Learning the lessons of the Kindertransport

November 24, 2016 23:22

The plight of unaccompanied children during the current refugee crisis resonates in two important ways. First, the focus on children strikes an emotional chord and second, we inevitably recall the Kindertransport, an important chapter in both Jewish and British refugee history.

It is impossible to know how many unaccompanied children have arrived in Europe this year from war-torn countries such as Syria. Some estimates put it at 7,000, but refugee workers say this is nowhere near the actual number.

These young people are particularly vulnerable and will become increasingly so as winter approaches. They will also be at the mercy of organised gangs forcing some of them into prostitution and slave labour, as a senior police officer has recently warned.

Here in Britain between 1,500 and 2,000 unaccompanied children and young people arrive each year seeking asylum. This year the numbers are set to increase.

After arrival they become the responsibility of local authority social services. While their basic needs - housing, education and subsistence - are catered for, the statutory services are unable to provide the much needed social and emotional support.

As a result, these young people frequently spend much of their adolescence suffering acute loneliness and isolation. Their lives have been severely fractured and they lack the stability and support that should be the preserve of all young people.

Also hanging over their heads is the threat of being removed from the UK when they reach 18. Such a predicament is not conducive to integrating into British life.

Many of the unaccompanied children and young people find themselves in Kent and the County Council has warned that it will not be able to accept any more unaccompanied children under the government's plans to resettle 20,000 refugees from Syria.

The Prime Minister, David Cameron, described the intake of Syrian refugee children as the "modern equivalent of the Kindertransport".

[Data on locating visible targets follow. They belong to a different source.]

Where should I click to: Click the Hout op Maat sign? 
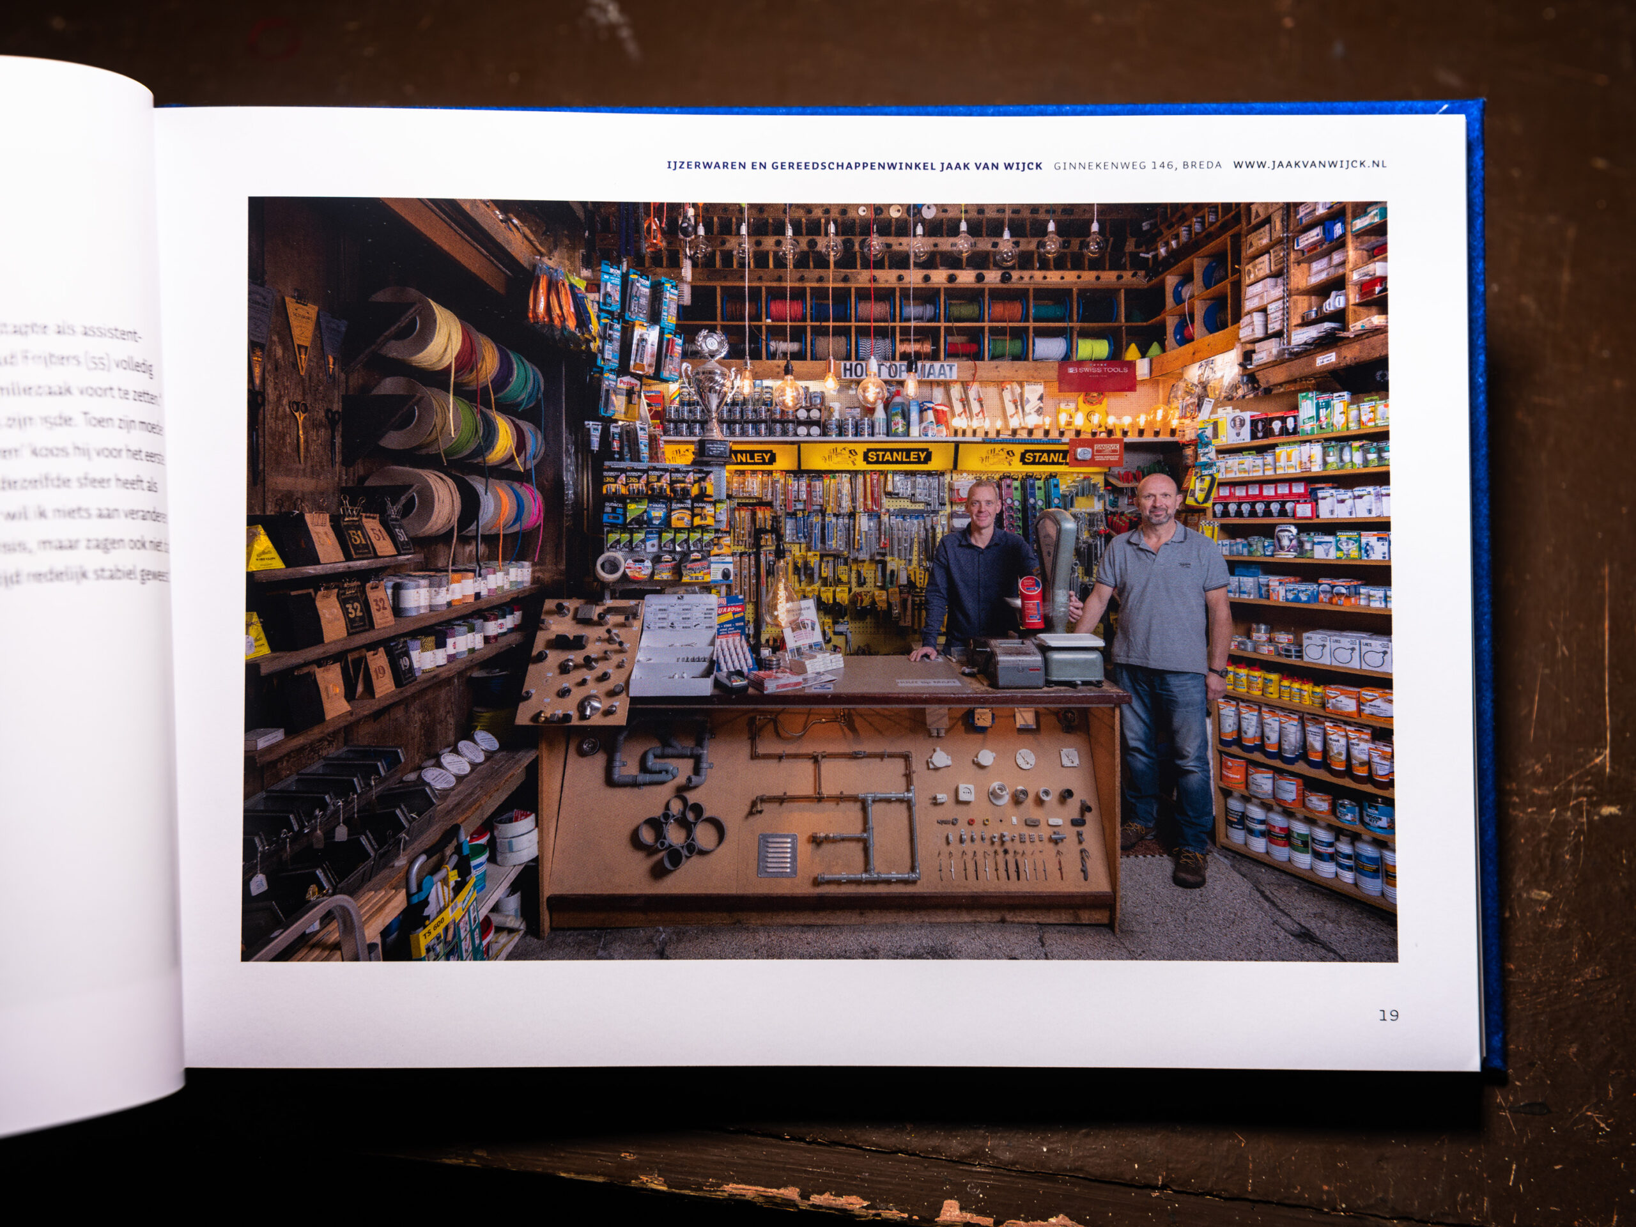point(898,370)
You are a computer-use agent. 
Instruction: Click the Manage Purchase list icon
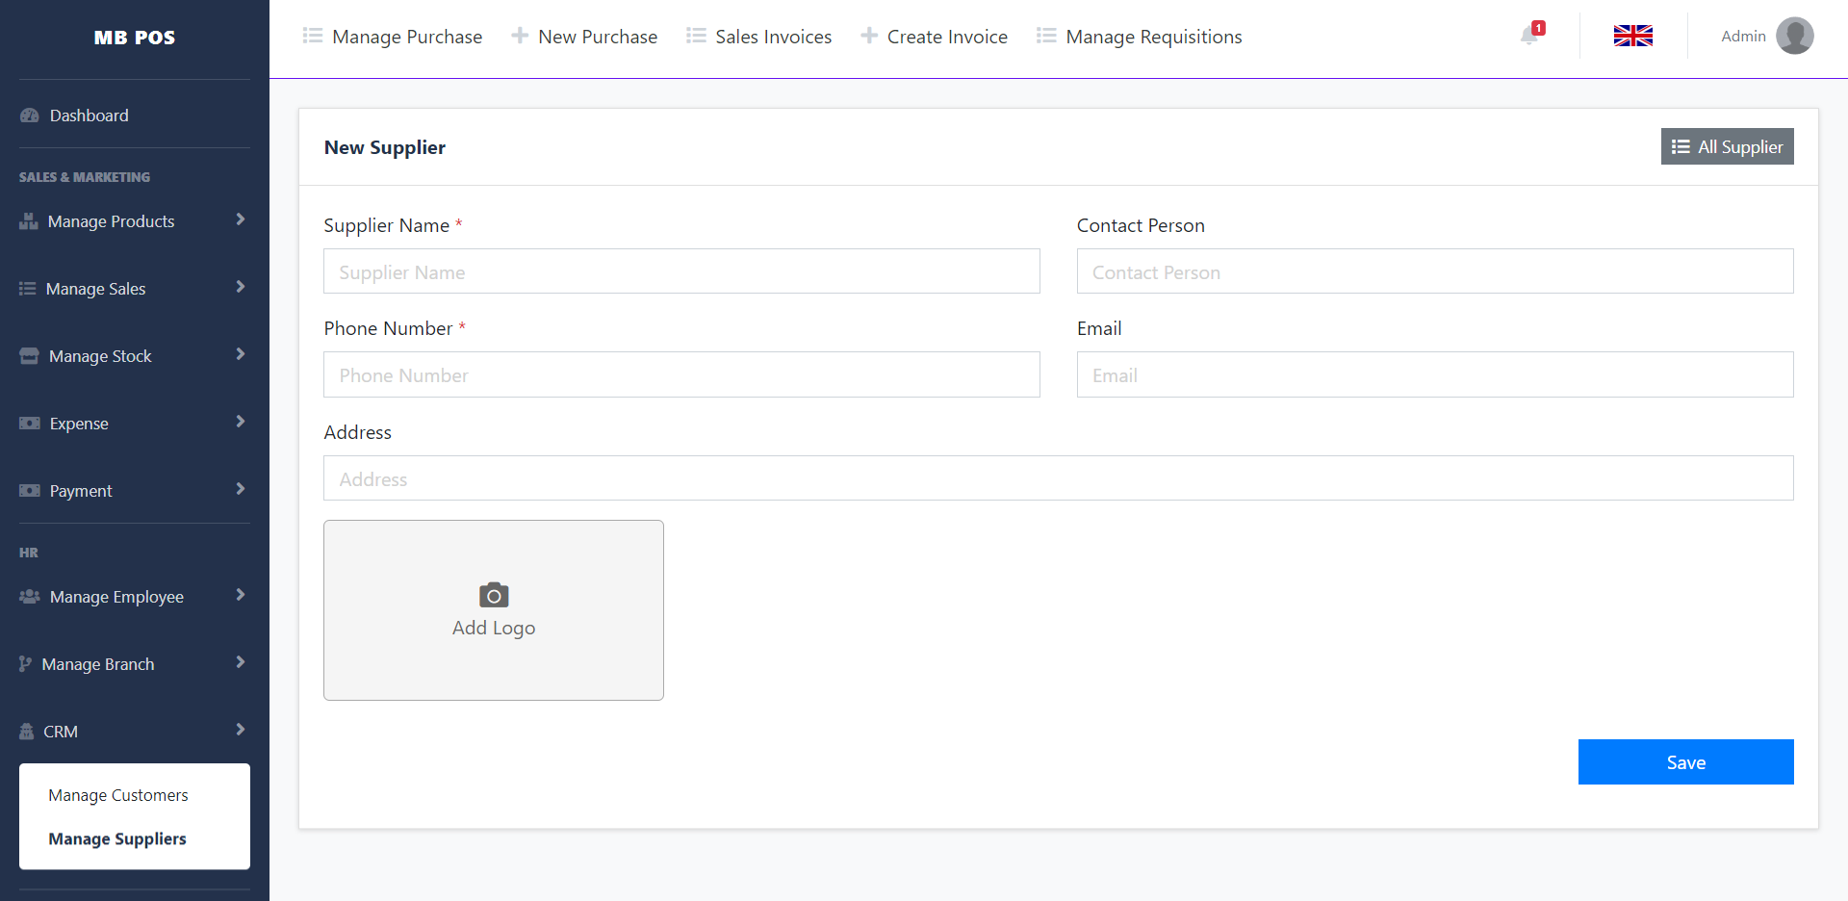(x=312, y=36)
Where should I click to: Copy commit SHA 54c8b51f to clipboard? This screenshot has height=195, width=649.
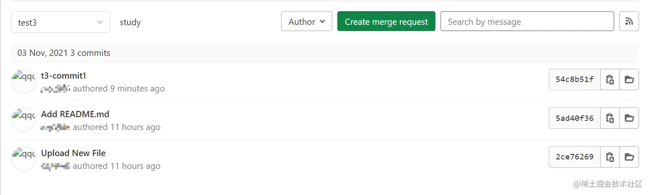[610, 79]
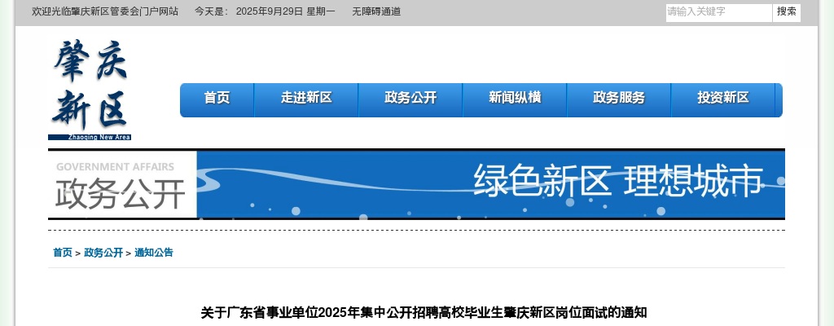Image resolution: width=834 pixels, height=326 pixels.
Task: Click 通知公告 in the breadcrumb trail
Action: (154, 253)
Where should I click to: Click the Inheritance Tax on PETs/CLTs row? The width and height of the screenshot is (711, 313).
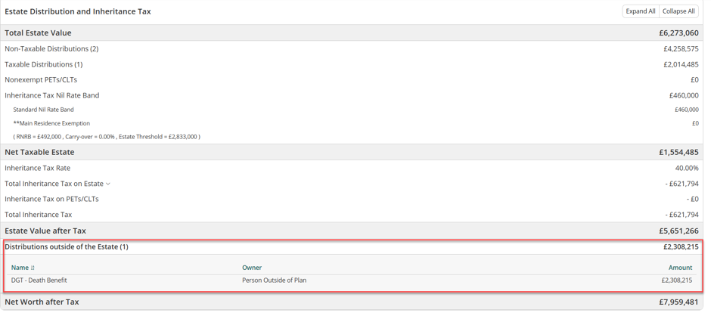[x=352, y=199]
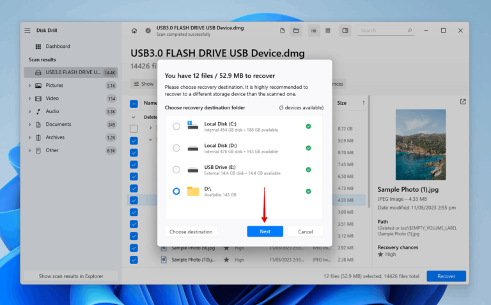Click the file view icon in toolbar
491x305 pixels.
pos(282,31)
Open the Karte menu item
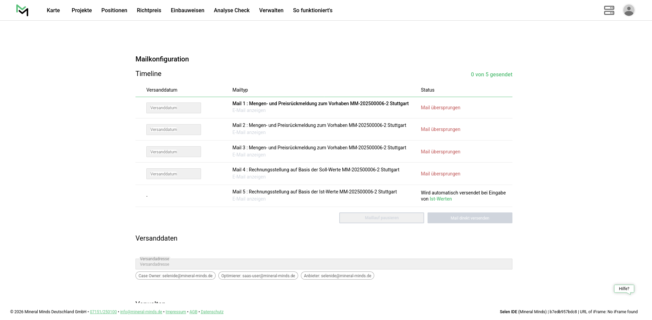This screenshot has height=320, width=652. [53, 11]
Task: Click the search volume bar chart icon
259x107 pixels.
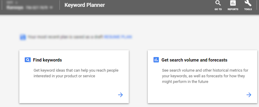Action: tap(156, 60)
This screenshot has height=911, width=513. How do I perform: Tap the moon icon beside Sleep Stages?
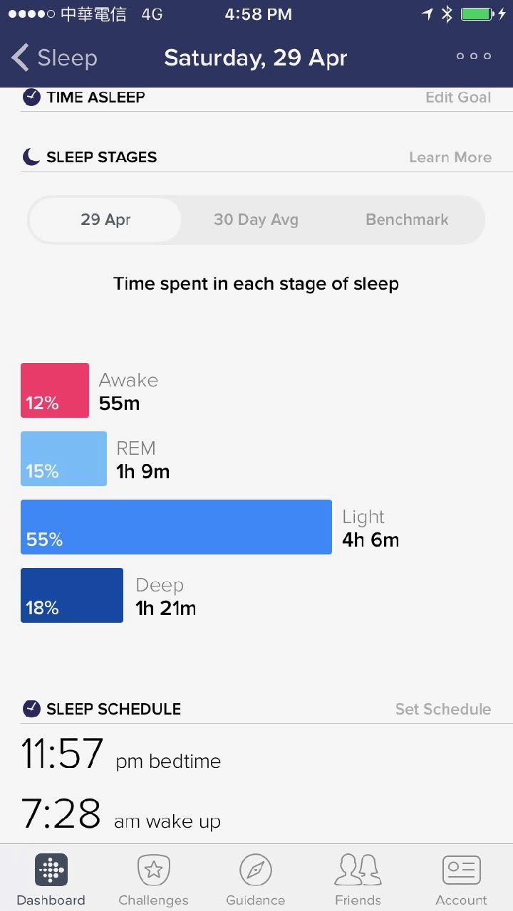31,157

Similar sentiments were expressed by the former Chief Rabbi, Lord Sacks, who said that Britain needed "a conspicuous humanitarian gesture, like Kindertransport" in response to this crisis.

Is it appropriate to be using language of the Kindertransport in relation to the refugee crisis today? Comparisons are not always helpful, as no two experiences are exactly the same and inappropriate analogies can result in groups vying for victimhood.

More appropriate is to encourage appreciation of the way experiences resonate with each other, hopefully increasing our empathy and ultimately our desire to help others.

The scale of the crisis presents us with a real opportunity to rethink the way we deal with unaccompanied children and young people.

As a small contribution, JCore has run a befriending scheme, "Jump", for eight years. We provide children and young people with support from a trained adult volunteer, providing regular, stable and structured companionship plus help in navigating their way through life in the UK.

Giving today's young refugees a chance to rebuild their lives could be one of the best ways to honour the legacy of the Kindertransport.